### What needs to be done:
Among the records that follow, find the line with "You are a computer-use" and the line with "Task: Enable the Unread Only toggle". Set down those lines and all lines between them exactly, without adding anything.

### Input records:
++++++++++++++++++++

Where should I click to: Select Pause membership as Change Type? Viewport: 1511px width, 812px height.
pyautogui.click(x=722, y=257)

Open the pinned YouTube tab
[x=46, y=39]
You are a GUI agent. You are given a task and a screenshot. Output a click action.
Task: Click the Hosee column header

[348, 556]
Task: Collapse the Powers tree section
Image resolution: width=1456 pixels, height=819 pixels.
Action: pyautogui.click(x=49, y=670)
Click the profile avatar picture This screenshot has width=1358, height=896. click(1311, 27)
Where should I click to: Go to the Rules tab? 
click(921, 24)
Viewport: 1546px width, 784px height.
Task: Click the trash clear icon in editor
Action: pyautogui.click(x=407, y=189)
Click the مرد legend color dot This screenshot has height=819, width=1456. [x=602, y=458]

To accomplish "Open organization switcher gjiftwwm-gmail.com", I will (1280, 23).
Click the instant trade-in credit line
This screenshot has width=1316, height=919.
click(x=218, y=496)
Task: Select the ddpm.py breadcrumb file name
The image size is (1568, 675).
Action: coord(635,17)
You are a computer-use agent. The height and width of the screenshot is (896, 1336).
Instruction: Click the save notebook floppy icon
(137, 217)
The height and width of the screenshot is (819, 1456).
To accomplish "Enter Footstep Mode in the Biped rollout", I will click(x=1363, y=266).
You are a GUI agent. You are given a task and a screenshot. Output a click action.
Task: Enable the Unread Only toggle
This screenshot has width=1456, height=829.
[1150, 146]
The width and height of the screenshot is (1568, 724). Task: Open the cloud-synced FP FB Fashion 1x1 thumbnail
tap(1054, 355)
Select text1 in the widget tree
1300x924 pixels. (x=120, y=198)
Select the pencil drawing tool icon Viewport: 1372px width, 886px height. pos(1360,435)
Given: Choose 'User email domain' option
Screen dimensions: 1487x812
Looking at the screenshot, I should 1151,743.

++++++++++++++++++++

### Solution below:
You are a computer-use agent. The height and width of the screenshot is (896, 1336).
Instruction: Click the save notebook floppy icon
(137, 217)
The height and width of the screenshot is (819, 1456).
To accomplish "Enter Footstep Mode in the Biped rollout", I will click(x=1363, y=266).
You are a GUI agent. You are given a task and a screenshot. Output a click action.
Task: Enable the Unread Only toggle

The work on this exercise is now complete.